En parallèle, en fonction de la répartition géographique du nombre de grands électeurs et de la segmentation de ses bases de données, Cambridge Analytica a entrepris un tour des Etats-Unis à la rencontre des citoyens, souvent de l’Amérique profonde, emmenée par les représentants locaux du parti républicain. C’est avec des groupes de discussions et d’autres méthodes d’études qualitatives sur le terrain que Cambridge Analytica a constaté qu’un ressentiment existait toujours chez une frange de cette Amérique rurale et profonde, avec une mélancolie d’une Amérique forte, blanche et puissante. Il n’y avait plus qu’un pas pour identifier les autres sources de ressentiment latent auprès de ces segments d’électeurs. En combinant cela avec une extraordinaire base de données, sous-segmentée précisément et parfaitement profilée, les experts psycho-sociologiques de Cambridge Analytica ont créé des messages personnalisés dans une véritable story-telling visant à libérer tous ces ressentiments et colères, de désinhiber l’Amérique profonde pour qu’elle voit dans Donald Trump un homme qui allait leur rendre leur Amérique d’antan…
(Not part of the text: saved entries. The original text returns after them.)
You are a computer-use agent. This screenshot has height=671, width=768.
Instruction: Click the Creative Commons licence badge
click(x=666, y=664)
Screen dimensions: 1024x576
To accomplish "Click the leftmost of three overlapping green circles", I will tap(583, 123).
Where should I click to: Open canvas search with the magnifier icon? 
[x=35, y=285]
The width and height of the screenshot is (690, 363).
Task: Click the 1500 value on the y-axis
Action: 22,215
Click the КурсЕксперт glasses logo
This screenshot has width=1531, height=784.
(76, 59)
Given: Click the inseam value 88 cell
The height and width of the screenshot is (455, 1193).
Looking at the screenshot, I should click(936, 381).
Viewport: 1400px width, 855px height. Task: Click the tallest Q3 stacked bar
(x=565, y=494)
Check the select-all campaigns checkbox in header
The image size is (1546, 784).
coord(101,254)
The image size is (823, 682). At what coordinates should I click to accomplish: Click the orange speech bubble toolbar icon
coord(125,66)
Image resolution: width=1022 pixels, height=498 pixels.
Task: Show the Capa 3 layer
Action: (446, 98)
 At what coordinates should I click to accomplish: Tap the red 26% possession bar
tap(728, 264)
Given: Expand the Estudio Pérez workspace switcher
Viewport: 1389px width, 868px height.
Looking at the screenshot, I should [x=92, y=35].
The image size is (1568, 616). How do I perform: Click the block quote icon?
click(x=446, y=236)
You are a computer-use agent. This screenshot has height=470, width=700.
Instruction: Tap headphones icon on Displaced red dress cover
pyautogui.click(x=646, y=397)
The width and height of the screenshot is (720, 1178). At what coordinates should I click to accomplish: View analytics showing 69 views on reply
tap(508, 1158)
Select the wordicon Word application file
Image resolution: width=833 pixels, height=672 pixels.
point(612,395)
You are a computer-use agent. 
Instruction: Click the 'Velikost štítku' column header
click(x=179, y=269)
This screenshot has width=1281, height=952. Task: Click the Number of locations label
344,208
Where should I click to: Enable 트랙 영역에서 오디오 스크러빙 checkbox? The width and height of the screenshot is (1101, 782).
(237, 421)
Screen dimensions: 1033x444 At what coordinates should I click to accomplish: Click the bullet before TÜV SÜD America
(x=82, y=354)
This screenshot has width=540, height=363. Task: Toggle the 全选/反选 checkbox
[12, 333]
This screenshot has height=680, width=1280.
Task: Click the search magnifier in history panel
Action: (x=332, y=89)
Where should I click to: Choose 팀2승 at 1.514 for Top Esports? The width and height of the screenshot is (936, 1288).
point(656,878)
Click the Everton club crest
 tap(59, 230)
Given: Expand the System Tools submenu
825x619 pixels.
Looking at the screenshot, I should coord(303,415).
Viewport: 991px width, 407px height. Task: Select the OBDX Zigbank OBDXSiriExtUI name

Il ne restait plus qu’à établir le plan de communication, via Facebook, via email (époque du hack de yahoo) et à grand renfort de pubs Google pour changer les mentalités et passer au niveau d’actions individuelles, personne par personne. Quand on sait que quelques milliers de votes, dans chaque Etat peuvent parfois faire la différence, les statisticiens ont localisé les régions où effectuer les efforts. Et Donald Trump a été élu sur un fond de commerce attisant la haine.

Au début de son livre, Christopher Wylie cite Victor Hugo : « On résiste à l’invasion des armées ; on ne résiste pas à l’invasion des idées ».

Que faire pour éviter un nouveau Cambridge Analytica ?

C’est effrayant de réaliser que ce qui aurait pu faire l’objet d’un roman de science-fiction est en réalité un fait de notre histoire contemporaine. En guise d’épilogue, Christopher Wylie conclut sa confession en proposant aux régulateurs des pistes pour éviter la prochaine Cambridge Analytica. Démanteler la société n’empêchera pas une autre de prendre le relais pour faire de même et manipuler à nouveau la démocratie. Cela tient en quelques points essentiels, sur quatre axes :

  1. Un code déontologique de la conception pour tout ce qui est sur Internet, comme le « privacy by design » européen (qui n’a pas empêché de falsifier les élections sur le Brexit), ou un « Agency by design » dans le but de laisser le choix au consommateur en mettant en avant un principe de prévention des dommages,
  2. Une charte déontologique pour les IT qui codent les applications. Les codeurs doivent développer une éthique forte pour refuser de développer des applications qui iraient à l’encontre de la démocratie ou du bien public,
  3. Faire en sorte que les « utilities » d’Internet travaillent au bien commun, par opposition, dans une certaine mesure à l’archi-dominance des GAFAS. On retrouve ici des concepts, encore à développer, de nationalisation de certains services clés ou de démantèlement de positions dominantes,
  4. La création d’une agence de la réglementation numérique pour faire appliquer un cadre réglementaire proche du bien commun et au service des consommateurs, et pas l’inverse. La réglementation ne doit pas être forgée par la technologie, mais bien par des principes qui dépassent la technologie.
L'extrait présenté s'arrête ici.